Especialistas anticipan que el debate en Diputados podría introducir ajustes en los puntos más sensibles, tanto desde lo político como desde lo constitucional.
El sistema indemnizatorio, en el centro de la discusión
Uno de los aspectos más relevantes del proyecto es la posibilidad de establecer mecanismos alternativos al esquema indemnizatorio tradicional. La iniciativa habilita a los convenios colectivos a crear fondos de cese laboral, financiados con aportes periódicos, para reemplazar la indemnización prevista en el artículo 245 de la Ley de Contrato de Trabajo.
Desde el sector empresario, este modelo apunta a reducir la incertidumbre financiera y brindar mayor previsibilidad ante desvinculaciones. Sin embargo, su aplicación dependerá de múltiples factores, como la adhesión por actividad, los porcentajes de aporte y el tratamiento de los contratos vigentes.
Período de prueba y control judicial
La reforma también propone ampliar el período de prueba en determinadas modalidades contractuales. El objetivo es facilitar la contratación formal y disminuir los costos iniciales de incorporación.
No obstante, el antecedente jurisprudencial indica que los tribunales laborales han sido estrictos frente a posibles abusos. Por eso, aun con cambios normativos, las empresas deberán documentar evaluaciones, procesos de selección y motivos objetivos de desvinculación para evitar reclamos.
Regularización laboral y reducción de sanciones
Otro eje clave es la revisión del régimen de multas por empleo no registrado, con el objetivo de reducir la litigiosidad y fomentar la formalización. Para empresas con contingencias históricas, esto podría representar una oportunidad de regularización, aunque su alcance dependerá de la redacción final y del criterio judicial.
Negociación colectiva y ultraactividad
El proyecto introduce cambios sobre la vigencia de los convenios colectivos, particularmente en lo referido a la ultraactividad. Una eventual limitación a la prórroga automática de convenios vencidos podría alterar el equilibrio de la negociación sindical, generar conflictos y acelerar renegociaciones.
Tercerización y responsabilidad solidaria
La reforma también aborda la responsabilidad solidaria en casos de subcontratación, uno de los puntos más debatidos del derecho laboral. Una redefinición de este alcance podría reducir la exposición de las empresas principales, aunque no se descarta resistencia judicial si se interpreta como una pérdida de protección para los trabajadores.

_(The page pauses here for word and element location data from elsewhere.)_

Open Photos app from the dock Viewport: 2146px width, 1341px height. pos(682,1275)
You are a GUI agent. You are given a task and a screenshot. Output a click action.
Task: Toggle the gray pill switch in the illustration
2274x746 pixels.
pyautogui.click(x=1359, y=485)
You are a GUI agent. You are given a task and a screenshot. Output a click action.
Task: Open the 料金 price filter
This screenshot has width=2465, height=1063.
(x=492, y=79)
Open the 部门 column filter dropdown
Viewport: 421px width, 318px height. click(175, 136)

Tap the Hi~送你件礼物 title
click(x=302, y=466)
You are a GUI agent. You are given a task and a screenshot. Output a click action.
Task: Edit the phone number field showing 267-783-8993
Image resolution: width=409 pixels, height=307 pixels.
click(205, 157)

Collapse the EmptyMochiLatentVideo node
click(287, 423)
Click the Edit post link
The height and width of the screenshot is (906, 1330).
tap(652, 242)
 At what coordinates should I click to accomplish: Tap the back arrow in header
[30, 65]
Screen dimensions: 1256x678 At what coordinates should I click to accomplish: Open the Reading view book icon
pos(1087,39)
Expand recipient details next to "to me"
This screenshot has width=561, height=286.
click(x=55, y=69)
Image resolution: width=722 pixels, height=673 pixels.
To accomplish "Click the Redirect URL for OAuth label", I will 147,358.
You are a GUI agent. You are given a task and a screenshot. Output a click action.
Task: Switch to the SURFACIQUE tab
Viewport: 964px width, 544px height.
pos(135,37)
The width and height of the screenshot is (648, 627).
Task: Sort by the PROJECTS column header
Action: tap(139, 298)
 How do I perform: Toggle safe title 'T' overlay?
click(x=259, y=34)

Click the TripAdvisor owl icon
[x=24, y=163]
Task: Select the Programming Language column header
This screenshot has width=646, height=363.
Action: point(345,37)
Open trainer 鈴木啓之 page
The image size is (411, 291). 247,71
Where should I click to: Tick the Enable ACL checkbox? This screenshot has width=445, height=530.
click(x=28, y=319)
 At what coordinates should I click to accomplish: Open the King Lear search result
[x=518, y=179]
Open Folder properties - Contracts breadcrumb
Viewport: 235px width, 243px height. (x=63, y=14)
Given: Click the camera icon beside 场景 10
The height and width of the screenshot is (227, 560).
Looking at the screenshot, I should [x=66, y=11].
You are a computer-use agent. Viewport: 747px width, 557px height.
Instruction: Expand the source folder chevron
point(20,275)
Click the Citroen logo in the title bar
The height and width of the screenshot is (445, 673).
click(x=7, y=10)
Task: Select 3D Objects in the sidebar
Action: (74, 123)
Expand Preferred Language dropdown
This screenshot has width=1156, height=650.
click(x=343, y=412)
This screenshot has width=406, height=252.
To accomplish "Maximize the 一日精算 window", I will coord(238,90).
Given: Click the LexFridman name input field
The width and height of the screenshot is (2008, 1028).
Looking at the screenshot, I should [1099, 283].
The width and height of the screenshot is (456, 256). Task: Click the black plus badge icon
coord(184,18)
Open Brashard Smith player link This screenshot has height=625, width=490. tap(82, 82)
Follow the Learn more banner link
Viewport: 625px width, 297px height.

Un escenario abierto y con final incierto
Desde una mirada empresarial, la reforma laboral no debe analizarse como un cambio inmediato, sino como un proceso en construcción, cuyo impacto real dependerá tanto del texto final que apruebe el Congreso como de la interpretación que realicen los tribunales laborales.
En Argentina, la experiencia indica que la ley marca el inicio, pero es la jurisprudencia la que termina definiendo el alcance real de las reformas. Mientras tanto, el debate sigue abierto y el escenario permanece en movimiento.